= OBJECTIVE =
Name every office or court division that the article on the Torrance courthouse jury room says would have to move out of the annex building.
━━━━━ TEXT EXCERPT
Jury Facilities ‘Worst in County’
The air is stale, the carpet stained, the quarters cramped and the furniture strictly Los Angeles County issue.
Comfort is a frill in the Torrance courthouse’s jury assembly room, a second home each year for thousands of jurors.
“It’s a dump,” Steve Schriekenof Carson said Monday, on the first day of his minimum 10-day service. “For someone to be here for 10 days. . . . The $5 a day (jury pay) you can keep, but at least it should be comfortable.”
Courthouse officials are sympathetic to complaints. Jurors tell them regularly that they don’t enjoy their time in the basement of the five-story Maple Avenue courthouse.
“We have the worst facilities in the (county) system,” concedes Lerol White, the courthouse’s jury coordinator.
Officials said they hope to alleviate the problem temporarily by moving the jury room to more spacious quarters in a one-story annex building behind the main courthouse. But that will mean moving the county Probation Department and the South Bay Municipal Court’s civil, small claims and juvenile traffic divisions out of the annex and into rented space in another building.
━━━━━━━━━━
━━━━━ DATASET EXCERPTS
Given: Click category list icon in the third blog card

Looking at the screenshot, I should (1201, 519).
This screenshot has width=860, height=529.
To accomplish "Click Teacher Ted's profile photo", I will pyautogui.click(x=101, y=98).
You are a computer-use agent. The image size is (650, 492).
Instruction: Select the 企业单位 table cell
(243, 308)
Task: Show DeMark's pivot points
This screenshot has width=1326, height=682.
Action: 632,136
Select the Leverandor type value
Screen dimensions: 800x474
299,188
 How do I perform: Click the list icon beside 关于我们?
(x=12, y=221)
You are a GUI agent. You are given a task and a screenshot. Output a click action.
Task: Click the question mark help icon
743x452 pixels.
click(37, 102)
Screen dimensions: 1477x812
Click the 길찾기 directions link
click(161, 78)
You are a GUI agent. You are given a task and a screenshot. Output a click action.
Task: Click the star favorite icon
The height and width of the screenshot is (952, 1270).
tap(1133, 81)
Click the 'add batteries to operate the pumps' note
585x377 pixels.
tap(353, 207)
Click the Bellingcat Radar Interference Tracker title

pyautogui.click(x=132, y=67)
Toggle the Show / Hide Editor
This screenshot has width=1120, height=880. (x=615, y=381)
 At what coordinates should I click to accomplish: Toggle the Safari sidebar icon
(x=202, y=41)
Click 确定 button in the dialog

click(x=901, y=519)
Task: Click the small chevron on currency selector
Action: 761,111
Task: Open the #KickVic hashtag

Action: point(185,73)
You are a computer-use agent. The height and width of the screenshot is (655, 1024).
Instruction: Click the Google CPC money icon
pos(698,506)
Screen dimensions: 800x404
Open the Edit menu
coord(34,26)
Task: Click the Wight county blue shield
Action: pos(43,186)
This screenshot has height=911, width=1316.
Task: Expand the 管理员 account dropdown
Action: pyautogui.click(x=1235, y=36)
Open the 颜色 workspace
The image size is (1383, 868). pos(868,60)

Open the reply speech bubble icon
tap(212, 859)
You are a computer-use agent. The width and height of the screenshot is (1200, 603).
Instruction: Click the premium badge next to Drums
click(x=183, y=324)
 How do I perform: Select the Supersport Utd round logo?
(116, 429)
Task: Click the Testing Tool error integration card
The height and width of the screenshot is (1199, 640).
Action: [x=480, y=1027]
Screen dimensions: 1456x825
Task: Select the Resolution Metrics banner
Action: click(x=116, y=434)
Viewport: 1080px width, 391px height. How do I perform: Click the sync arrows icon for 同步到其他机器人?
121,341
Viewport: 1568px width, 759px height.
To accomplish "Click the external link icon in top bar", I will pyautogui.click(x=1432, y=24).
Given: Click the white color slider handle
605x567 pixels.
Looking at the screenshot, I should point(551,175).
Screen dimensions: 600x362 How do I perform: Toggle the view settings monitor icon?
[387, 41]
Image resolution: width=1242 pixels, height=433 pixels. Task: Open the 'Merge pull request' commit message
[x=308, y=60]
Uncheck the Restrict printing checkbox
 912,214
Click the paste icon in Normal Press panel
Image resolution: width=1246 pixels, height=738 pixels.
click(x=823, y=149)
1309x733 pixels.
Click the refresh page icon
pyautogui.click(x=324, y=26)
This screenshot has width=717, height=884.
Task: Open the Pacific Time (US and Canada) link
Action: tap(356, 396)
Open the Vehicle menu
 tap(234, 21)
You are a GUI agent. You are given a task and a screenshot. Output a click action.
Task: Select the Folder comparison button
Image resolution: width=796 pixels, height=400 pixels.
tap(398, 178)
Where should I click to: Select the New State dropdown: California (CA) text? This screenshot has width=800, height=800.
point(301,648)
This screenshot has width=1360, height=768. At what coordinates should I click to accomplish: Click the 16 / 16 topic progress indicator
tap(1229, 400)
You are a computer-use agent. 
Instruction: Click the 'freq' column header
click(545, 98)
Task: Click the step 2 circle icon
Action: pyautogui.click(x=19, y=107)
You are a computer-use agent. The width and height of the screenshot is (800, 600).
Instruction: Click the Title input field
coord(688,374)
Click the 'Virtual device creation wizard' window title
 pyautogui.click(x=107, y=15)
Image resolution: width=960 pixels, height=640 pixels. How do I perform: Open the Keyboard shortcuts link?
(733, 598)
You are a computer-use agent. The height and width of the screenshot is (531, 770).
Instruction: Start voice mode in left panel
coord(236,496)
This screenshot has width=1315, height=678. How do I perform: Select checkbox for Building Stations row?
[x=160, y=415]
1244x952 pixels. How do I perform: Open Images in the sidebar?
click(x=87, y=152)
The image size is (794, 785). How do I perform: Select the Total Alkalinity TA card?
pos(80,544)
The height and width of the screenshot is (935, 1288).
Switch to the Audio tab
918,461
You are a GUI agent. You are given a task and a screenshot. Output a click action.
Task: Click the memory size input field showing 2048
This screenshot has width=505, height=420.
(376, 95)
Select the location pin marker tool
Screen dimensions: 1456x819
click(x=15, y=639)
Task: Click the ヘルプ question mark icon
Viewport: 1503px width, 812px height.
━━━━━━━━━━
= SOLUTION FOR THIS PROBLEM =
- The county Probation Department
- The South Bay Municipal Court's civil division
- The South Bay Municipal Court's small claims division
- The South Bay Municipal Court's juvenile traffic division